Les Précédents Internationaux comme Modèles
Pour étayer sa demande, le mémorandum de la Coalition « Le Congo d'Abord » s'appuie sur une liste de précédents internationaux où des tribunaux ad hoc ou des chambres spécialisées ont été créés pour juger des crimes de masse. Ces exemples incluent le Tribunal de Nuremberg pour les crimes nazis, la Cour internationale de Justice pour les crimes en ex-Yougoslavie, le Tribunal d'Arusha pour le génocide au Rwanda, et le Tribunal spécial pour la Sierra Leone qui a jugé Charles Taylor. La coalition cite également la Cour pénale internationale pour la République Centrafricaine, le Tribunal spécial pour le Liban, et la chambre extraordinaire créée au Sénégal pour juger Hissène Habré. Le mandat d'arrêt émis par la Cour pénale internationale (CPI) contre le président russe Vladimir Poutine pour la déportation d'enfants ukrainiens est aussi mentionné, illustrant la portée potentielle de la justice internationale.
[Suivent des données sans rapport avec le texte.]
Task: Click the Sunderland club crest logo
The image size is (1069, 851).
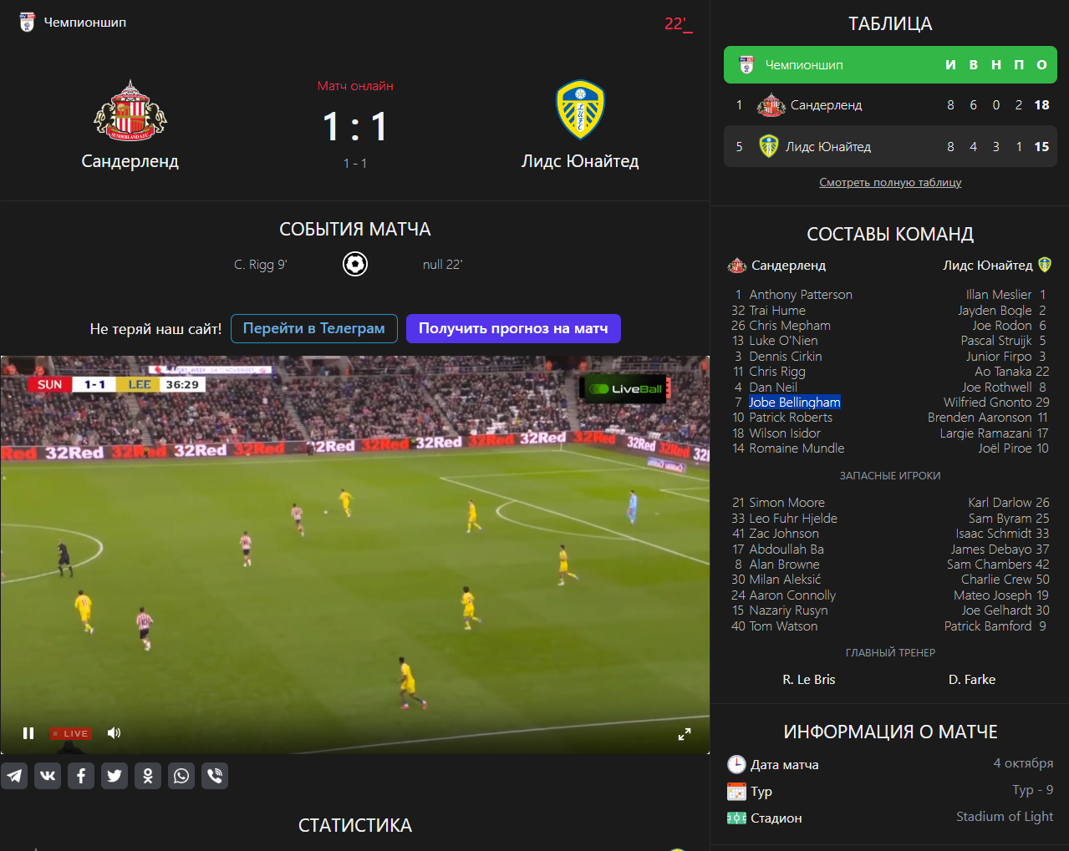Action: (x=130, y=111)
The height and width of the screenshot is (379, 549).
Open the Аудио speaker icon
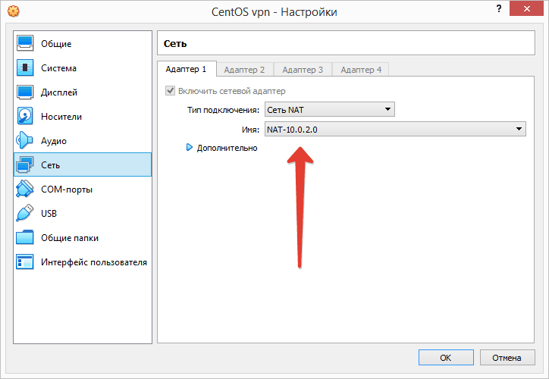(26, 141)
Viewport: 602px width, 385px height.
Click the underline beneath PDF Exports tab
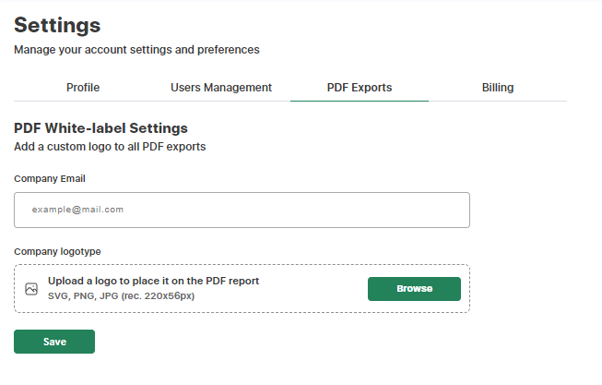point(360,100)
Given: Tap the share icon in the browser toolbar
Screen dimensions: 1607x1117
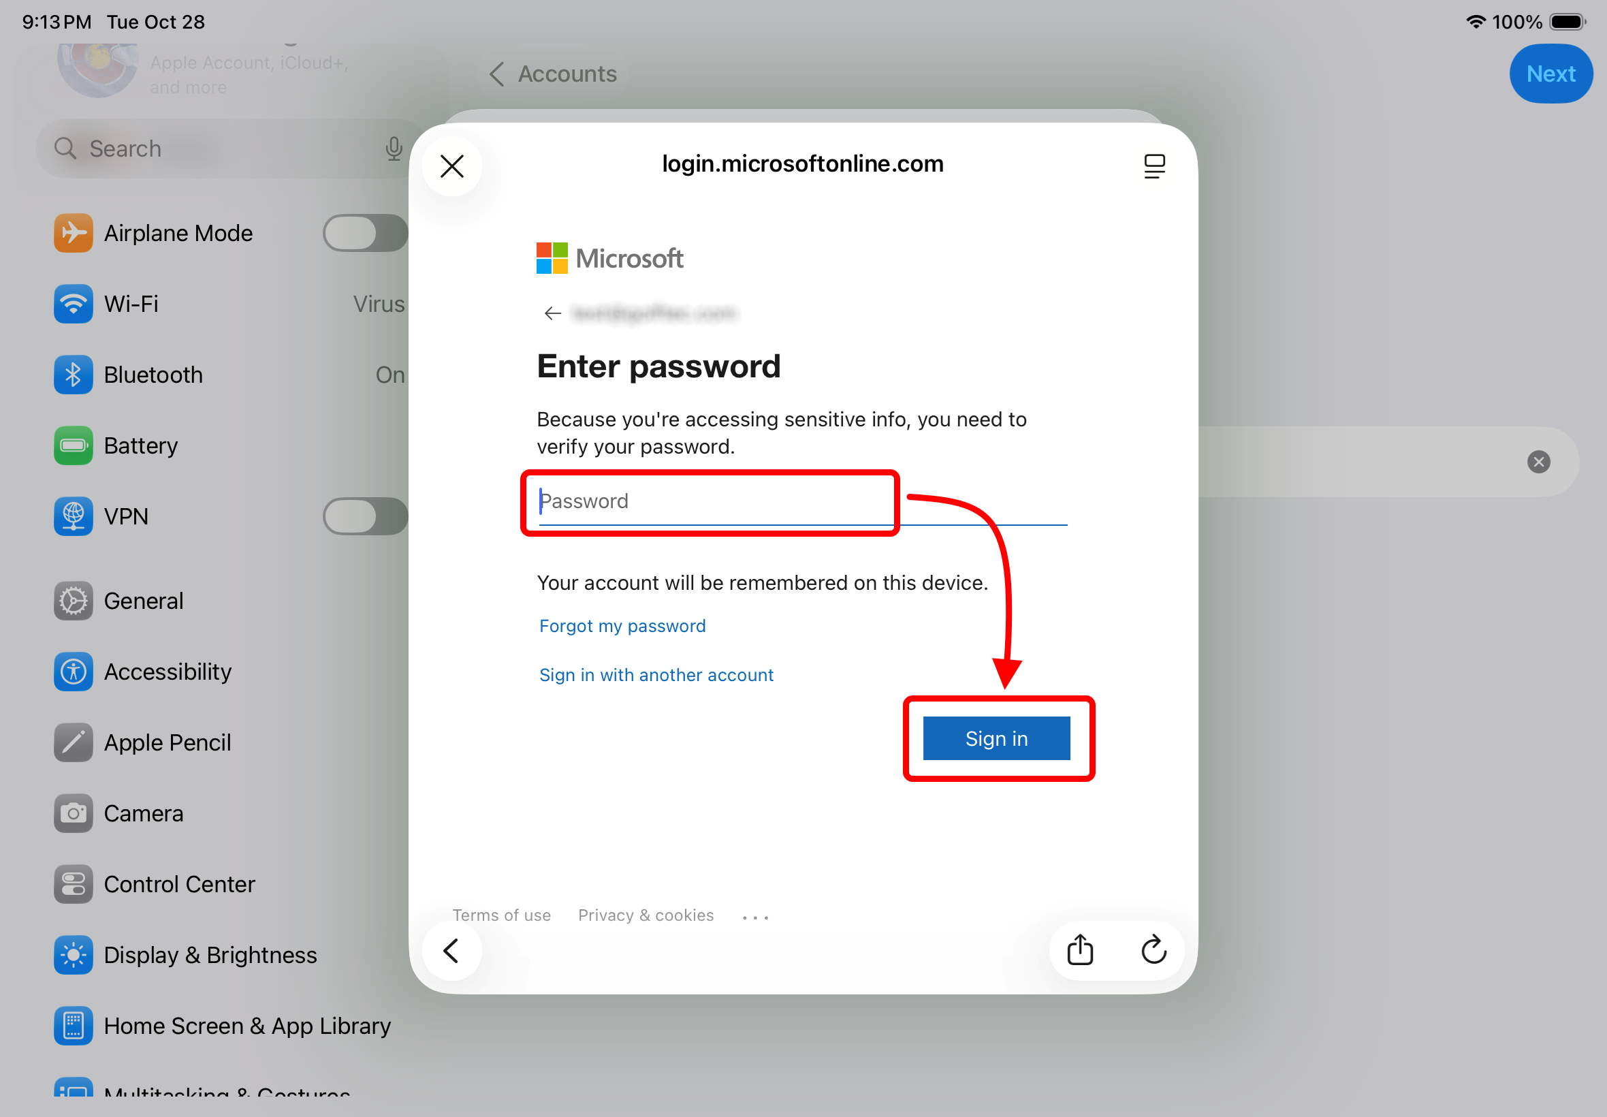Looking at the screenshot, I should pyautogui.click(x=1079, y=950).
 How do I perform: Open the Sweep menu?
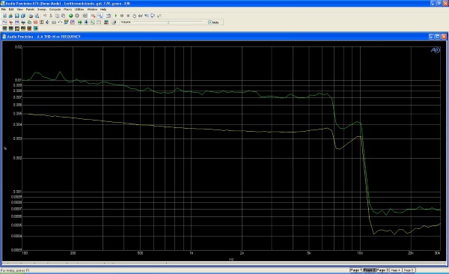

Ces références visent à démontrer que la création d'un TPI pour la RDC ne serait pas un acte isolé, mais s'inscrirait dans une tradition juridique internationale visant à lutter contre l'impunité pour les crimes les plus graves. L'argument central est que les crimes commis en RDC, ayant fait des millions de morts, méritent la même attention et la même rigueur judiciaire que d'autres situations historiques.
Les Acteurs et Leurs Positions
La demande d'un TPI pour la RDC est un sujet qui divise. D'un côté, des organisations de la société civile, des victimes et des défenseurs des droits humains soutiennent fermement cette initiative, y voyant l'unique moyen d'obtenir justice et de briser le cycle de l'impunité. Ils estiment que la justice nationale est souvent entravée par des pressions politiques, le manque de ressources et la corruption, rendant nécessaire une intervention extérieure.
De l'autre côté, certains acteurs politiques et institutionnels congolais pourraient être réticents à l'idée d'un TPI, craignant une ingérence dans la souveraineté nationale ou des poursuites qui pourraient viser des personnalités influentes. Cependant, la RDC a, par le passé, réaffirmé son attachement à la justice pénale internationale et à la lutte contre l'impunité, comme en témoignent les déclarations de sa mission auprès de l'ONU. Il est donc crucial de voir comment le gouvernement congolais réagira à cette nouvelle pression de la société civile.
Les Implications Concrètes d'un TPI pour la RDC
La création d'un Tribunal Pénal International pour la RDC aurait des implications profondes. Premièrement, cela enverrait un message fort aux auteurs de crimes, indiquant que l'ère de l'impunité est révolue et que la justice finira par prévaloir. Cela pourrait avoir un effet dissuasif sur les groupes armés et les individus qui continuent de commettre des atrocités. Deuxièmement, un TPI offrirait aux victimes une voie vers la reconnaissance de leurs souffrances et, potentiellement, vers des réparations.
Sur le plan politique, un tel tribunal pourrait contribuer à stabiliser la région en démantelant les réseaux criminels et en affaiblissant les acteurs qui tirent profit de la guerre. Cependant, la mise en place d'un TPI est un processus complexe, nécessitant un soutien politique et financier international substantiel, ainsi qu'une coopération étroite avec les autorités congolaises. La question de la compétence, du financement et de la logistique serait au cœur des débats, sans oublier les défis liés à la collecte de preuves dans un contexte de conflit persistant. La Coalition « Le Congo d'Abord » exhorte le Secrétaire général des Nations Unies à soutenir cette initiative, « en vertu du principe d'équité et de justice », afin que les crimes commis en RDC ne soient « pas oubliés sur le tapis de la diplomatie et la table des négociations politiques ».